Baca 10 detik
- Pemerintah ESDM menyusun peta jalan untuk menghentikan impor bensin RON rendah dalam waktu sekitar dua tahun ke depan.
- Langkah ini bertujuan mencapai kemandirian energi nasional dengan meningkatkan kapasitas pengolahan kilang domestik secara bertahap.
- Kebijakan bertahap ini mengikuti pola penghentian impor solar, memprioritaskan produk jadi yang paling memungkinkan dipenuhi dari dalam negeri.

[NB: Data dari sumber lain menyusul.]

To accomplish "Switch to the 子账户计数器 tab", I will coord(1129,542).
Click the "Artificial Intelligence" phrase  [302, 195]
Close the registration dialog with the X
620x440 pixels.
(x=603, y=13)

Selain aspek teknis, pemerintah juga mempertimbangkan faktor distribusi dan konsumsi dalam negeri. Roadmap penghentian impor bensin RON rendah akan disesuaikan dengan proyeksi kebutuhan nasional agar tidak menimbulkan risiko gangguan pasokan.
Laode menyebut, kebijakan ini diarahkan untuk memperkuat ketahanan energi jangka menengah. Dengan struktur pengolahan yang lebih kuat, pemerintah berharap ketergantungan impor dapat ditekan tanpa mengorbankan stabilitas ekonomi.
“Prinsipnya, energi harus tersedia, terjangkau, dan bisa diakses. Itu yang terus kita jaga dalam setiap kebijakan,” pungkas Laode.